# MP (NCM) Recruiting 20/21



## MBVP (29 Jan 2020)

*Thought I would start a new one for the new year and new process seeing as the previous thread has ceased. If you are in the process or waiting to hear back regarding an OT please feel free to share your experience. I personally am CT/OT'ing from PRes Inf to Reg MP NCM.*


----------



## Jstock92 (17 Feb 2020)

This is my second time trying to OT, I hope I receive some good news in April/May. I’ve got my fingers crossed! When I spoke to the BPSO this year she said they don’t release the numbers they’re allowing to entre and leave each trade. Just hope my University course will be enough to get me in this time!


----------



## LoneWolf93 (2 Mar 2020)

Has anyone received the email where it states if you were successful or not on your MPAC interview?


----------



## Jstock92 (21 Jun 2020)

Got my OT Offer last week, The training system is messed up though so i’m not sure when i’ll start my course. How many weeks in the course?


----------



## garb811 (22 Jun 2020)

Jstock92 said:
			
		

> Got my OT Offer last week, The training system is messed up though so i’m not sure when i’ll start my course. How many weeks in the course?

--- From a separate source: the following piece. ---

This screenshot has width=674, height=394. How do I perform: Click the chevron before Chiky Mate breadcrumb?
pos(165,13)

The August QL3 is not running. The soonest you will get on course will be Jan (maybe) with a Grad in May (maybe). Lots of balls are in the air...


----------



## GermanWolf (16 Jul 2020)

As mentioned the August ql3 got canned and the focus is on putting through the January ql3 which got put on pause due to Covid. The next ql3 is not running until earliest January 2021. Right now the course is 20 weeks plus 1 for SFST.


----------



## Jstock92 (18 Jul 2020)

Thanks for the Info. I’ll keep my fingers crossed for January. But i’m guessing there will be a backlog of people waiting for the next QL3 so who knows.


----------



## vtorix (13 Sep 2020)

I have a few questions about being a PRes MP. I have used the search function extensively, just hoping for some more up to date info.

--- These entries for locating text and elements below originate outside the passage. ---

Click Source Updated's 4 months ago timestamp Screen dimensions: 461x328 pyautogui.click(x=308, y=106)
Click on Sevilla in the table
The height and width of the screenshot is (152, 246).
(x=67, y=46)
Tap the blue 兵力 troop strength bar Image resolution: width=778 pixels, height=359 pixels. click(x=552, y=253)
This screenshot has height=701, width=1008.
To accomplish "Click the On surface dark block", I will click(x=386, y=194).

I am a civilian police officer who is ex Reg F combat arms. I deployed to Afghanistan and then left the CF for a career in policing. Over the past 6 months or so, I have really started to consider coming back to the CF in the PRes, and thought that being an MP would be a good fit given my current employment. 

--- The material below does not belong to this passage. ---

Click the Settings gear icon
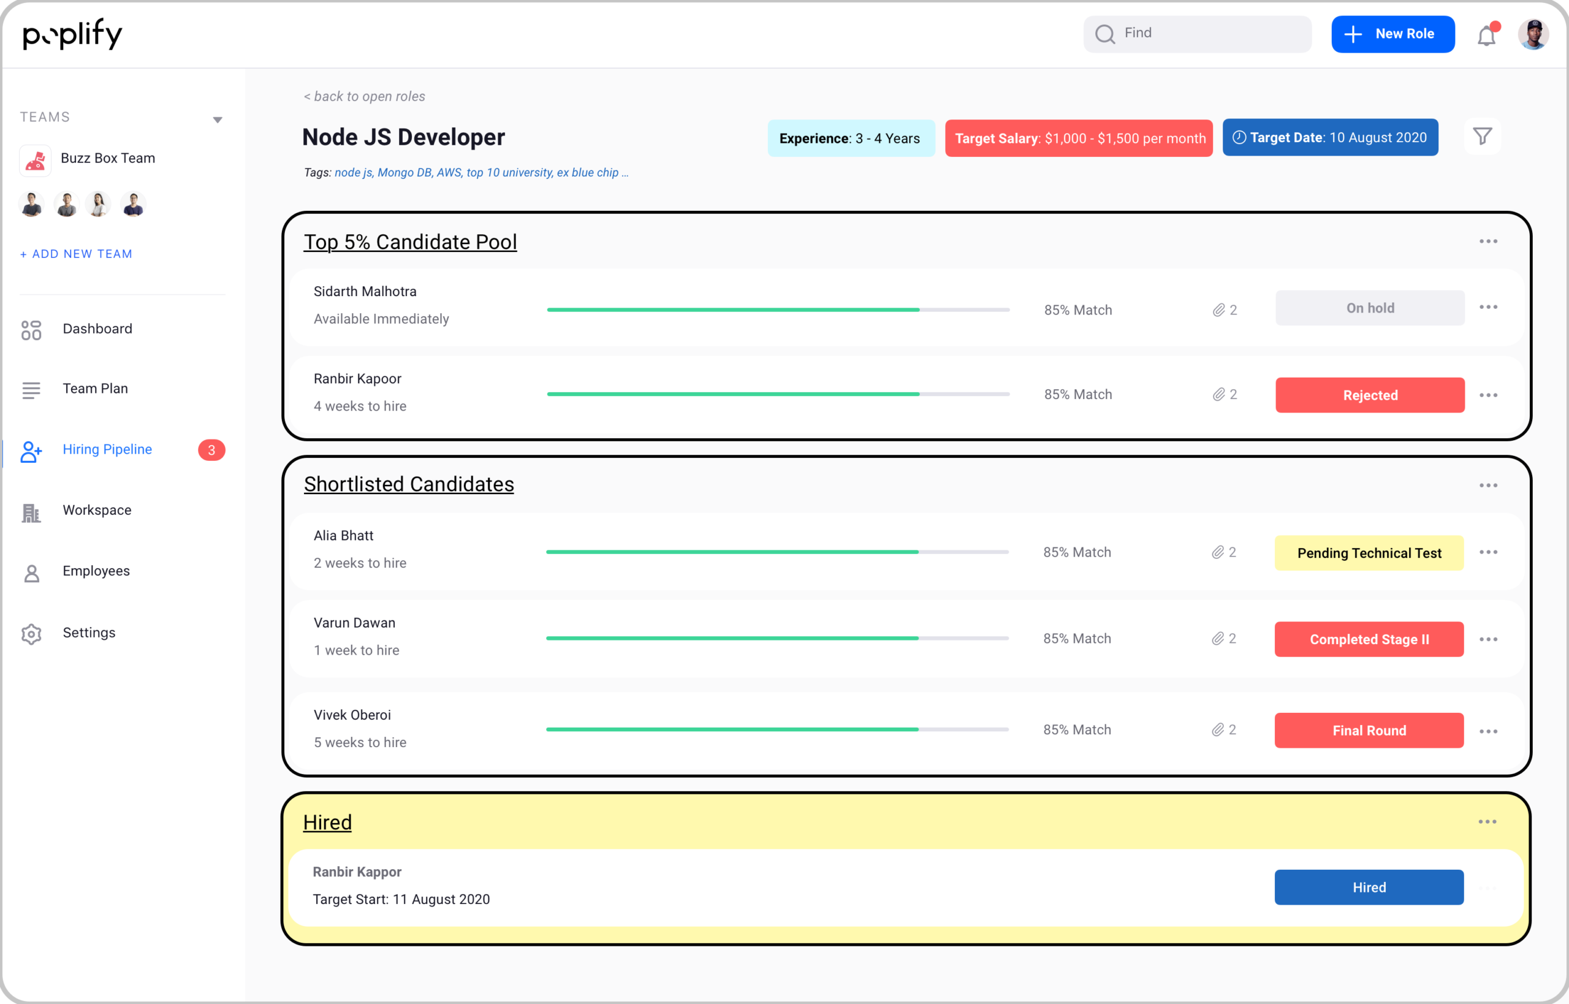This screenshot has width=1569, height=1004. (31, 634)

Would my experience and civilian policing credentials be used towards any type of skilled entry? Would I be required to do the full MP PRes QL3? If so how long is the course these days? What about QL5?

Thanks in advance


----------



## V1994 (13 Nov 2020)

Hi. I%u2019m a regF MP. Unfortunately, you will have to do the QL3 again. My personal advice, just stay civi if you wanna do actual policing. There are only couple postings that are able to offer real policing experience. Most of guys working with me are on the way out since they wanna be Police not big M little p. Cheers


----------



## Oscar590 (26 Nov 2020)

Got an email invite today to attend Military Police Selection Process (MPSP), I guess it's no longer known as MPAC anymore? Anyways my CT/OT has been in since early 2018 so I'm glad I'm finally making some progress with my application.


----------



## Werty321 (30 Nov 2020)

Lean-N-Supreme said:
			
		

> Got an email invite today to attend Military Police Selection Process (MPSP), I guess it's no longer known as MPAC anymore? Anyways my CT/OT has been in since early 2018 so I'm glad I'm finally making some progress with my application.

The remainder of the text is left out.